*TEXT SHOWN:*
East of Eden: Will Tehran find salvation in ‘looking eastwards’?

By Hamidreza Azizi and Erwin van Veen

Welcome to the second edition of our blog ‘Iran in transition’ that tracks different dimensions of the evolution of protests and governance in Iran. In our last blog, we offered four indicators that help map out dynamics that can occur in a situation characterized by repressive governance and widespread social discontent: the quality of state-society relations, the nature of intra-elite dynamics, economic prospects and foreign affairs. In this blog, we examine Iran’s foreign relations with regard to the transitional state the country has entered into since the eruption of the 2022/2023 protests.


There is a paradox at the heart of Iran’s foreign relations. On the one hand, Tehran appears to feel more confident than ever due to its recent achievement of a number of foreign policy milestones. These include a strategic upgrade of its relationship with Russia, closer ties with China, a newly minted understanding with Saudi Arabia and the absence of consequences for keeping the nuclear negotiations in a dead end. Iran’s ruling elites might be forgiven for feeling they are gaining the upper hand in their geopolitical travails, at least for now. On the other hand, these headline successes obscure significant longer-term economic and geopolitical risks  One is the difficulty of achieving economic growth equivalent to the volume that would be possible once US-imposed sanctions were lifted. Another risk are the ramifications of a possible Russian strategic defeat in Ukraine. A third risk is long-term strategic dependence on China as Tehran’s presumed economic savior from US sanctions. Finally, growing ties between the US, Israel, Azerbaijan and the UAE risk constraining Iran’s room for maneuver in its near abroad. But these risks do not seem to be perceived as overly serious in Tehran at the moment.

*THE REQUEST:*
Translate this sentence from the blog post on Iran's foreign relations into Spanish: "But these risks do not seem to be perceived as overly serious in Tehran at the moment."

*ENTRIES:*
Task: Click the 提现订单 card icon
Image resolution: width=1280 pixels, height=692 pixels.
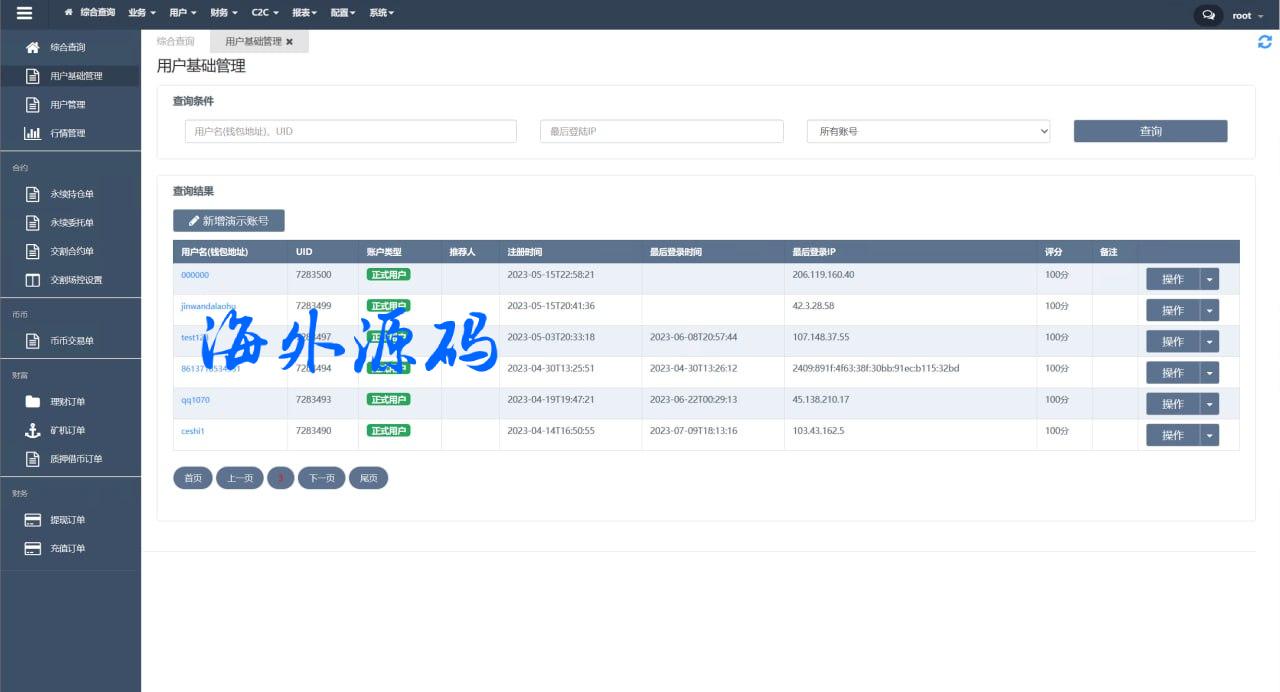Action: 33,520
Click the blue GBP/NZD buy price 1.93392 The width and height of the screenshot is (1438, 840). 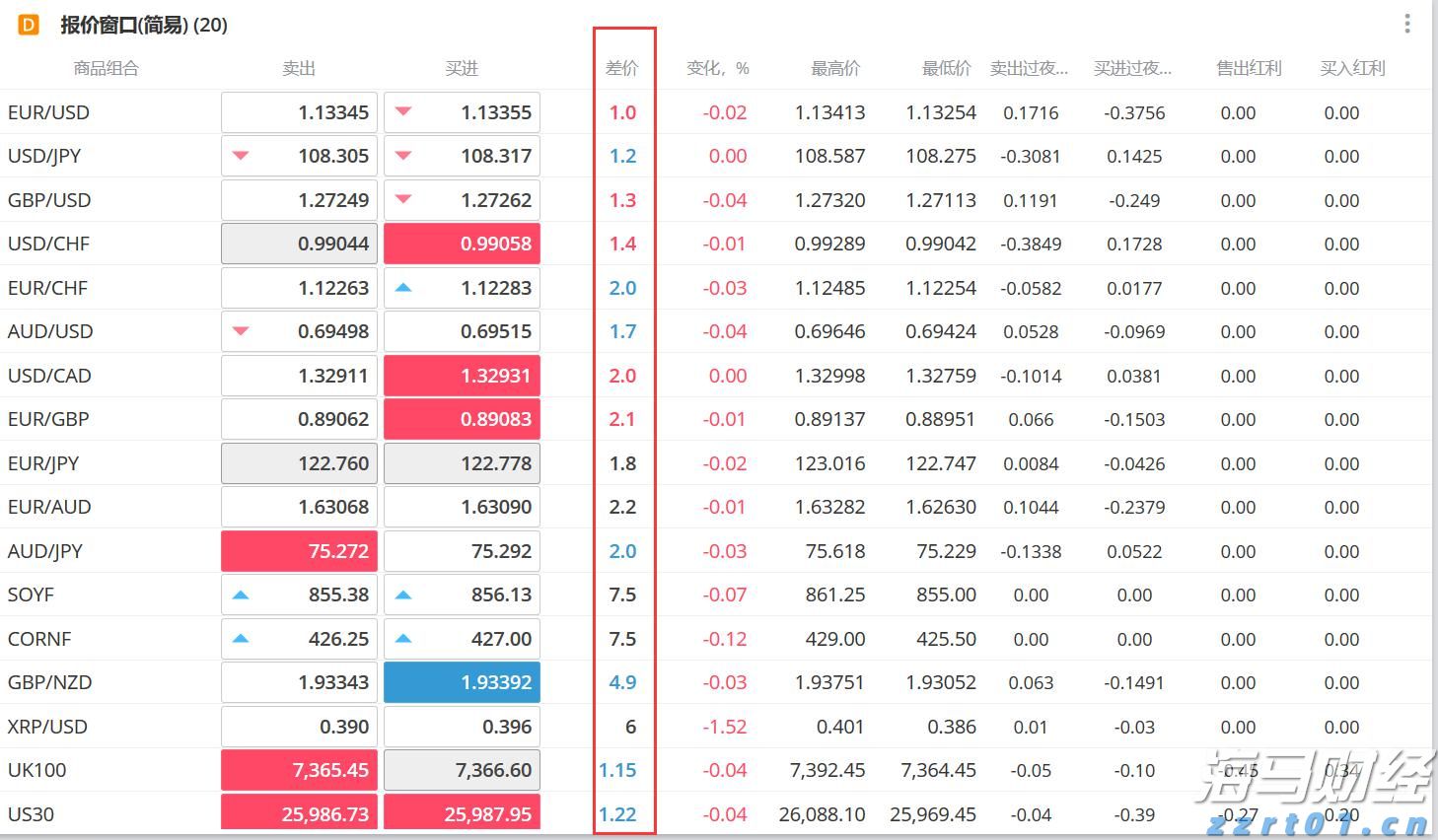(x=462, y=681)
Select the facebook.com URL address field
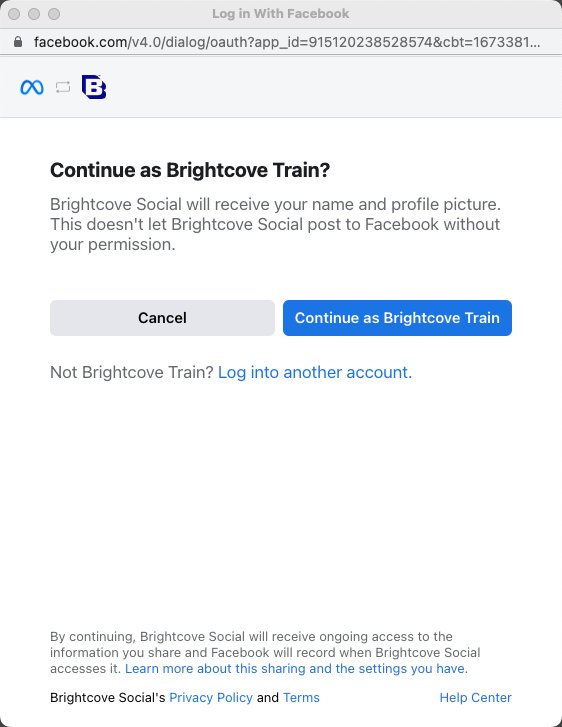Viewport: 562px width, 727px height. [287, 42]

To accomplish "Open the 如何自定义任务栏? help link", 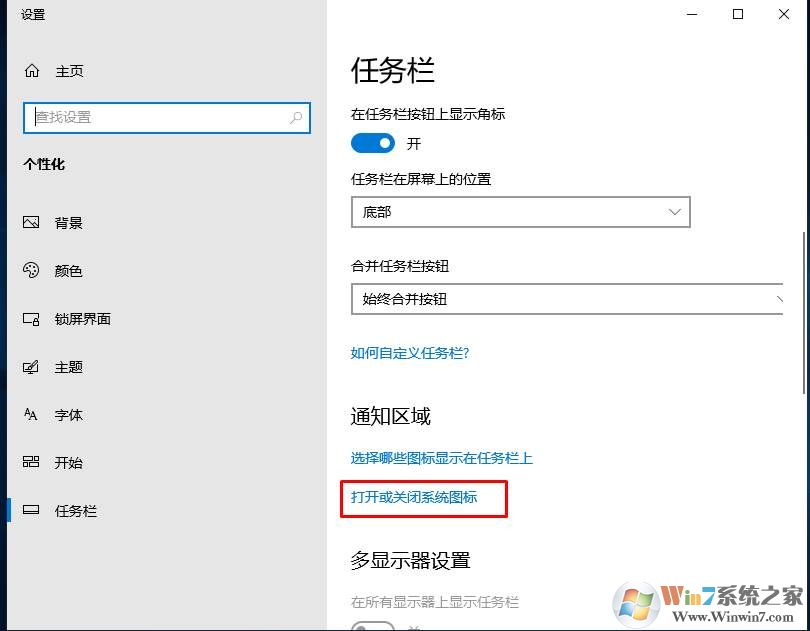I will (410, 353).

*TASK ANSWER:*
Pero estos riesgos no parecen percibirse como demasiado graves en Teherán en este momento.